The answer must be every entry, given again word for word.

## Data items
☆ ☆ ☆

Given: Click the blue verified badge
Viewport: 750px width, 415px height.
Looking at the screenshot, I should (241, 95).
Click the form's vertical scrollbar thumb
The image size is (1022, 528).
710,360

☆ ☆ ☆

## Output
Given: Click the blue verified badge
Viewport: 750px width, 415px height.
Looking at the screenshot, I should (241, 95).
Click the form's vertical scrollbar thumb
The image size is (1022, 528).
710,360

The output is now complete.